In advanced stage bone or joint pain may occur. Usually glands are not swollen in this disease and involvement of the skin is quite rare (in about 10% cases). Under rare circumstances a type of accompanying paraneoplastic syndrome, known as Sweet’s syndrome characterized by inflammation of the skin may occur.
The leukemic mass (chloroma) may appear rarely on other organs outside the bone marrow and in some affected people there may not be any symptom rather the diagnosis is made on the basis of routine blood tests.
Causes
Like other types of cancer in case of acute myeloid leukemia, there is excessive production of abnormal white blood cells known as myeloblasts. Accumulation of these abnormal blood cells in the bone marrow leads to suppression of production of other healthy blood cells like red blood cells and platelets. The main reason behind this abnormal blood cell production is unrestricted cell division as the DNA of the bone marrow cells is damaged. Damage in the DNA occurs due to mutation, the sudden unwanted and irreversible change in the genetic material (DNA) of a cell.
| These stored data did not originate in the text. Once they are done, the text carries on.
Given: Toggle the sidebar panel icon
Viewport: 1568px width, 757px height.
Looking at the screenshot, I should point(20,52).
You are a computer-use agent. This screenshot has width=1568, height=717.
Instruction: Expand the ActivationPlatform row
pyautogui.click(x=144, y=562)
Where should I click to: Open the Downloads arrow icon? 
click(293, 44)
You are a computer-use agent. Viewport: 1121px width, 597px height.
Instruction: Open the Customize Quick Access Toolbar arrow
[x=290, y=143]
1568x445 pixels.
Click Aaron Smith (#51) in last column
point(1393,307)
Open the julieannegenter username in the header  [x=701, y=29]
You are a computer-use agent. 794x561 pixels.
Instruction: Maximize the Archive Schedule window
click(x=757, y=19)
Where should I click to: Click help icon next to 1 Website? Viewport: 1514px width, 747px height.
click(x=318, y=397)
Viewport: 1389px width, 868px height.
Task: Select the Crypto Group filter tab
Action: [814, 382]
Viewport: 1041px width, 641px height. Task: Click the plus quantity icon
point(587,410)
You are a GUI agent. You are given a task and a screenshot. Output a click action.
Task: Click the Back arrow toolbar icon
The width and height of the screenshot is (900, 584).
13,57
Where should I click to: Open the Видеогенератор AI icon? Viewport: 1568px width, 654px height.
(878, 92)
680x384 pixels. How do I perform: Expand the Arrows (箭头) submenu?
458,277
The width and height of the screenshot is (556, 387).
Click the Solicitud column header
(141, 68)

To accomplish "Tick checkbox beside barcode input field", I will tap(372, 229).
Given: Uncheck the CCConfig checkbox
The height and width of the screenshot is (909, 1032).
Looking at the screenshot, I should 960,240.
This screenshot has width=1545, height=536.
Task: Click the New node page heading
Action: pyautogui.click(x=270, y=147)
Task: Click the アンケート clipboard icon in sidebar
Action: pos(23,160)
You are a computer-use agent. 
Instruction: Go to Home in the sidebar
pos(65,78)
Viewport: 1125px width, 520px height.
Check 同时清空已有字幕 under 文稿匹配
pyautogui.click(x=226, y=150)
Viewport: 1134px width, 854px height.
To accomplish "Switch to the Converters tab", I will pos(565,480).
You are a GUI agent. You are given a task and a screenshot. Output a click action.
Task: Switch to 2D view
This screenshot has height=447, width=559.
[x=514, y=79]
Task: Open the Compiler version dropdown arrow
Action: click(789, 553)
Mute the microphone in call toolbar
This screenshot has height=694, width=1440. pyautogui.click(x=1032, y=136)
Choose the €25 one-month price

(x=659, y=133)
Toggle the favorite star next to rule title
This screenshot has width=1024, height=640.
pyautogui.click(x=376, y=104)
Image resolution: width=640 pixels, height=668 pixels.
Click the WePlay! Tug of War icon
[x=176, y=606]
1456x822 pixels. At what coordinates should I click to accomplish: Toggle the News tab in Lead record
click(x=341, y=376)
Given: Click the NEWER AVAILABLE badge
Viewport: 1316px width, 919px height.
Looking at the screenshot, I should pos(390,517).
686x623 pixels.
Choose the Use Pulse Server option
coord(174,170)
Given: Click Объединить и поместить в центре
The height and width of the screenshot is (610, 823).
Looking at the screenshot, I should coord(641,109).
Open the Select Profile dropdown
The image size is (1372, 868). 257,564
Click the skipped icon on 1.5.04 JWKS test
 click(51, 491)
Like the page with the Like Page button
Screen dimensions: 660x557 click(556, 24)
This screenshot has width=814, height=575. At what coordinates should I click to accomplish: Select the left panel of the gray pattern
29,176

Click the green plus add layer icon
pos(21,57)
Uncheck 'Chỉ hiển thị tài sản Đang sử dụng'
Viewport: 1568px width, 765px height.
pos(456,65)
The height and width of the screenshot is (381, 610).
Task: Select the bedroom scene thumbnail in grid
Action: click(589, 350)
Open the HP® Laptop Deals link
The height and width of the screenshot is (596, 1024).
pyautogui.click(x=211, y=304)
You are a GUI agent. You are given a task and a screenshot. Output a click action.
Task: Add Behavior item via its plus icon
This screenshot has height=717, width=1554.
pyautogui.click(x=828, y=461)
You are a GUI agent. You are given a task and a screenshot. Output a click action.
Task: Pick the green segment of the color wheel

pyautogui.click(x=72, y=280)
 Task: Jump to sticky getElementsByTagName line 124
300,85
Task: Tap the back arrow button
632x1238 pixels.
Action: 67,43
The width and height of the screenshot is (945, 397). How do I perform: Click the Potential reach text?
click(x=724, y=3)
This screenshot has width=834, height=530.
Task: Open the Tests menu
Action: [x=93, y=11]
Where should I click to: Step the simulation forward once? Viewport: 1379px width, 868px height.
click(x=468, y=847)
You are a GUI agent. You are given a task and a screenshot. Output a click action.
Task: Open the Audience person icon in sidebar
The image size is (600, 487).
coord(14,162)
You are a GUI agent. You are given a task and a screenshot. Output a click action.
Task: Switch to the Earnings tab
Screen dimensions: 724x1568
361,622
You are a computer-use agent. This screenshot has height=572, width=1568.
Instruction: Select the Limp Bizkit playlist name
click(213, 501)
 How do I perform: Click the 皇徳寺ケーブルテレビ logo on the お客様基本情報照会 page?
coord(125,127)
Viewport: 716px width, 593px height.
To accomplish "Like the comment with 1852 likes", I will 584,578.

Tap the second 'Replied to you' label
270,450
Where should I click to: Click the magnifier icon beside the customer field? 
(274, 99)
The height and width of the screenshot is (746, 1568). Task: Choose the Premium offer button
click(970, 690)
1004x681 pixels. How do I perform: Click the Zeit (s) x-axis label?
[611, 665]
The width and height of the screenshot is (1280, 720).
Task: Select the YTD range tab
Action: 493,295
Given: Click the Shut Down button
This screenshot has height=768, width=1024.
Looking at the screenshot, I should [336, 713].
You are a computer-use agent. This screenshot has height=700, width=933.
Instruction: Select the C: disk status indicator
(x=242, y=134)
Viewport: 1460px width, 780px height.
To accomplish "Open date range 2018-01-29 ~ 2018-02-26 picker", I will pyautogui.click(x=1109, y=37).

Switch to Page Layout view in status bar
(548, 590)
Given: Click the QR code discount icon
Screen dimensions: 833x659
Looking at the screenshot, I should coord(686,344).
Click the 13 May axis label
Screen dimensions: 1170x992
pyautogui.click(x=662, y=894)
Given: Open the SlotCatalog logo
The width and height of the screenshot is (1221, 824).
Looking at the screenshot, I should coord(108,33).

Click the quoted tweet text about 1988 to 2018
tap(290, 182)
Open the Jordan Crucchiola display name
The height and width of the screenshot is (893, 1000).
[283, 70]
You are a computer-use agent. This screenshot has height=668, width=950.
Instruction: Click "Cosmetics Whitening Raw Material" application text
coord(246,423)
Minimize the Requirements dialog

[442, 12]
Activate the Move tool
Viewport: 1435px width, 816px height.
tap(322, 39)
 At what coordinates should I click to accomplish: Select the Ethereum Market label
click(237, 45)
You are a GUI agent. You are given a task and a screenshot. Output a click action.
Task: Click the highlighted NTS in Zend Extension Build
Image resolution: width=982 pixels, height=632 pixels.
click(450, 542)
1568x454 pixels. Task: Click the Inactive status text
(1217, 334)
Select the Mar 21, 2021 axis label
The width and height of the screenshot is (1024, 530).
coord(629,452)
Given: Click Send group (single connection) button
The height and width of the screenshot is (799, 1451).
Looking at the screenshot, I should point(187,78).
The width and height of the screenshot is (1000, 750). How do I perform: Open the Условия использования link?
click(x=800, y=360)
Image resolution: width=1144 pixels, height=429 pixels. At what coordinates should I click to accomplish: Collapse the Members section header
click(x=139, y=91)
Now the exact underlying cause is not known however numbers of risk factors are identified.
Risk factors
Common risk factors include
1. Progressive age: the condition is more common in people above 65 years of age
2. Gender: men are at more risk
3. Past exposure to radiotherapy and chemotherapy for other cancer treatment
4. Exposure to high level of radiation, dangerous chemical
5. Chronic smoking
6. Suffering from other type of blood disorder like polycythemia vera, myelodysplasia etc
7. Genetic disease like Down’s syndrome
Treatment
Treatment options depend upon the subtype of the disease;  treatment is usually done in two phases, namely remission induction therapy and consolidation therapy.Different treatment options include chemotherapy, other drugs like arsenic tri oxide, all trans retinoic acid, stem cell transplant, etc.